Not only do you want to encourage him to reach for the bit, you also want to make sure that his hind end is supporting his front so that he is balanced in his gaits. Adding side reins to a horse that is lacking impulsion, or not tracking up correctly is not a good move as it results in very downhill movement and will not engage the muscles in the topline whatsoever. Worst case scenario is that the horse travels on the forehand and to counter the imbalance caused by the downhill way of travelling in side reins, the horse will strain the muscles in the neck upwards, in effect bracing against the side reins and developing the muscles UNDER the neck rather than on top. Prolonged use of side reins in this manner will result in a ewe necked appearance, certainly not what you are after! In addition, his neck ties in a little low to his shoulder complex so this is a horse that will be a little predisposed to travelling in this manner in side reins naturally unless you are very careful about how you use them.

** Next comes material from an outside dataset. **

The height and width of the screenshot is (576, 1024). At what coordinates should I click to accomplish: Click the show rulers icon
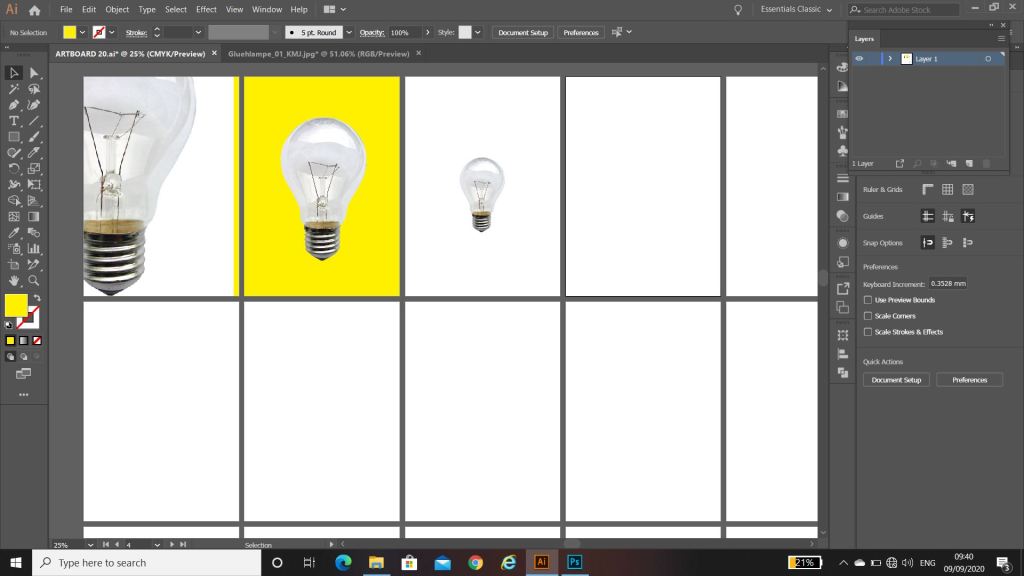coord(927,189)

First work on lots of leg yielding excercises, get him to reach under himself with his hind legs to the left, to the right and straight. Lots and lots of long and low work. Note that this is not collected per se but more of a stretching excercise to develop his topline. Transitions are your friend! Excercises such as simple figure of eights transitioning between walk and trot on both reins are a great excercise - trot a 20m circle to the right, long and low and flexing to the inside, transisiton to a walk for four strides, trot a 20m circle to the right, walk for four strides and so on, changing direction each time. Maintain suppleness through your seat and legs and ask for flexion with your hands.

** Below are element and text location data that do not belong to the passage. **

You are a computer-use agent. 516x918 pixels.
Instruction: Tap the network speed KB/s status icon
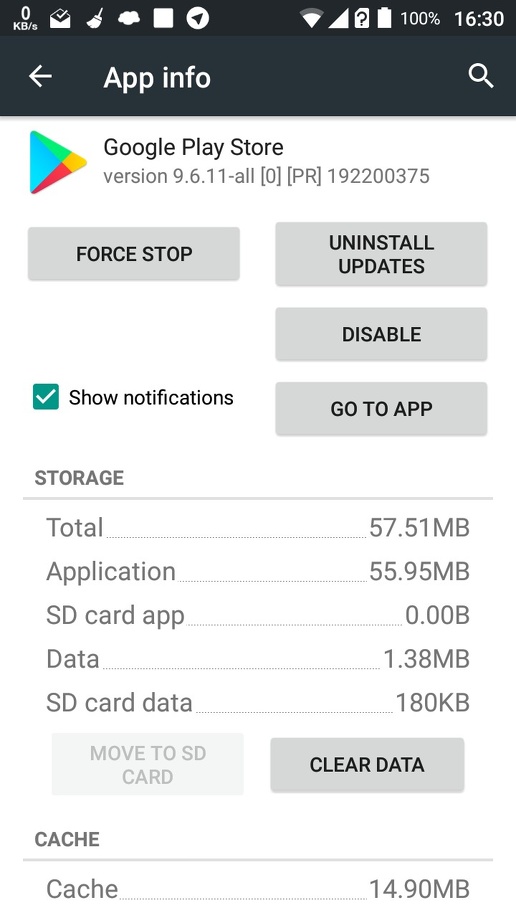(25, 18)
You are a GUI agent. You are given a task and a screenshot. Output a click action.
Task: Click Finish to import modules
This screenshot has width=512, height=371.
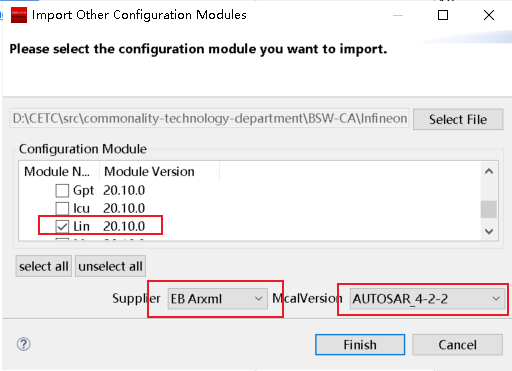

Ensure that he is striding well and maintains a good forward gait between both walk and trot and you can perhaps add in side reins at a later time.


----------



## Uma (Aug 26, 2010)

sarahver said:


> First off can I say that there is a dramatic improvement from the first picture to the second picture, his musculature has evened out significantly so you headed in the right direction.
> 
> In addition to some of the excellent advice already given, I would just like to add that I would be hesitant to work him in side reins or the equivalent just yet. Side reins can be a wonderful tool but they can also do more harm than good if used incorrectly. I see from your original description that he is a little lazy - first you need to get quality, willing forward movement from him. Side reins plus incorrect movement equals bad training and will do nothing to develop the kind of conditioning you are after.
> 
> ...


I am embarrassed to say but the first picture is actually the more recent picture. It has been a couple months though since I have gotten the most recent picture so once he is done shedding out and you can see his musculature better I will repost with a current picture.

I really like the idea of long and low and my trainer and some friends have recommended this to me but when I've tried he won't stretch. It's not that he can't or he is too tight, it just seems like he doesn't feel the need, or it's not necessary to him so he won't travel long and low. How can I encourage him to?


----------



## Sarahandlola (Dec 16, 2010)

Thank you for posting this! 

I am in the same boat with my TB...She is actually developing muscles under her neck because she has her head in the air the whole time! Grrr


----------



## sarahver (Apr 9, 2010)

Uma said:


> I am embarrassed to say but the first picture is actually the more recent picture. It has been a couple months though since I have gotten the most recent picture so once he is done shedding out and you can see his musculature better I will repost with a current picture.
> 
> I really like the idea of long and low and my trainer and some friends have recommended this to me but when I've tried he won't stretch. It's not that he can't or he is too tight, it just seems like he doesn't feel the need, or it's not necessary to him so he won't travel long and low. How can I encourage him to?


Well that didn't end up being the compliment I intended it to be :lol:

I understand that he has a winter coat, but I can see the effects of him bracing against the rider (I am not suggesting that he is bracing against the bit, it may be a position he adopts while being ridden) in the way his neck has developed with almost a crest formation at the lower end but muscle wastage at the poll. I don't mean that to be offensive at all! You see similar effects on horses that are ridden in tie downs inappropriately, causing them to strain upwards, in your case he is straining up against you. Maybe you feel it in your hands, maybe you don't. I would guess that he is counteracting a rather downhill gait by balancing with his neck - raising it and jutting his head out. All are compensatory measures to counteract the lack of drive from the hind.

Lots of softening work, get it right at the walk before you move on to a trot, then work on perfecting the trot. As for long and low, Jane Savoie explains it better than I could, so here is a link:

What Does The Dressage Term “Long and Low” Mean? | janesavoie.com


----------



## starlinestables (Nov 24, 2008)

I actually don't like side reins that much and prefer the neck stretcher or chambon. The neck stretcher helps teach them to give to the pressure on their poll and doesn't effect the mouth like side reins do. It's really important that they are pushed forward so that they continue to stretch and lift their back otherwise it defeats the purpose as a muscle builder. Start out just using it on the lunge and work on your suppling exercises under saddle. You can ride with a neck stretcher but its important to not over use!!! It should be a helpful tool to obtain your goal.. to obtain the muscle memory for a more balanced and pleasurable ride for you both.


----------